- [AIM] Copy out the listing below without changes, from the line containing "Locate an element on the screen. The width" through the line containing "center [47, 810].". Include both of those lines and nothing else.

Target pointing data
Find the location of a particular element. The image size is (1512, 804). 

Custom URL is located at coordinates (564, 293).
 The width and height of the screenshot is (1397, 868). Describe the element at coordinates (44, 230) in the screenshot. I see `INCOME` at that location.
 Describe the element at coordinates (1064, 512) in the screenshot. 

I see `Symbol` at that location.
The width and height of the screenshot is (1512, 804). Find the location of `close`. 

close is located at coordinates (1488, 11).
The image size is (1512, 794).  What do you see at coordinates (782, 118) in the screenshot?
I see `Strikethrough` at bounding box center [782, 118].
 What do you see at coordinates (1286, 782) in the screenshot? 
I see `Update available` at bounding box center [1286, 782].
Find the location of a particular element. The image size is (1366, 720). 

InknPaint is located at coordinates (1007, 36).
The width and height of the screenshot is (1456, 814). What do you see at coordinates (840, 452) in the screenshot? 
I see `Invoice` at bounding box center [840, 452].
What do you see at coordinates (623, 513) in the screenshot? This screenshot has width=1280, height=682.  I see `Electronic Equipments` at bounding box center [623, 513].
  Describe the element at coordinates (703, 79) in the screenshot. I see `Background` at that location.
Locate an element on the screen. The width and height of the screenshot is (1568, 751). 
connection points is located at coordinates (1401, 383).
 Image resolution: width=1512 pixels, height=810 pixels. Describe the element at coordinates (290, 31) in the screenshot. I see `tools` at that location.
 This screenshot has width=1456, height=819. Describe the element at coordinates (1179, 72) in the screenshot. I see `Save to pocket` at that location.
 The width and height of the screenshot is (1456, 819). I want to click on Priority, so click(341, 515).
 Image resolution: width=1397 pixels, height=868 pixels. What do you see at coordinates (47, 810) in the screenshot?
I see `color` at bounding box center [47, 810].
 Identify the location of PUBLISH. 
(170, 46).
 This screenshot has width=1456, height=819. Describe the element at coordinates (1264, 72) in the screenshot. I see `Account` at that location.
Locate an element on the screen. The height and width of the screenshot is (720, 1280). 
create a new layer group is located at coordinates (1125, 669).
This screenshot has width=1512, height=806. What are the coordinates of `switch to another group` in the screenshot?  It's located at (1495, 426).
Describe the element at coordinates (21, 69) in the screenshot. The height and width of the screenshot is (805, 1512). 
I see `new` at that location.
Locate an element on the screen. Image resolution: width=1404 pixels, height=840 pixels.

- [COMPLETED TASK]
Locate an element on the screen. The width and height of the screenshot is (1568, 751). 
connection points is located at coordinates (1401, 383).
 Image resolution: width=1512 pixels, height=810 pixels. Describe the element at coordinates (290, 31) in the screenshot. I see `tools` at that location.
 This screenshot has width=1456, height=819. Describe the element at coordinates (1179, 72) in the screenshot. I see `Save to pocket` at that location.
 The width and height of the screenshot is (1456, 819). I want to click on Priority, so click(341, 515).
 Image resolution: width=1397 pixels, height=868 pixels. What do you see at coordinates (47, 810) in the screenshot?
I see `color` at bounding box center [47, 810].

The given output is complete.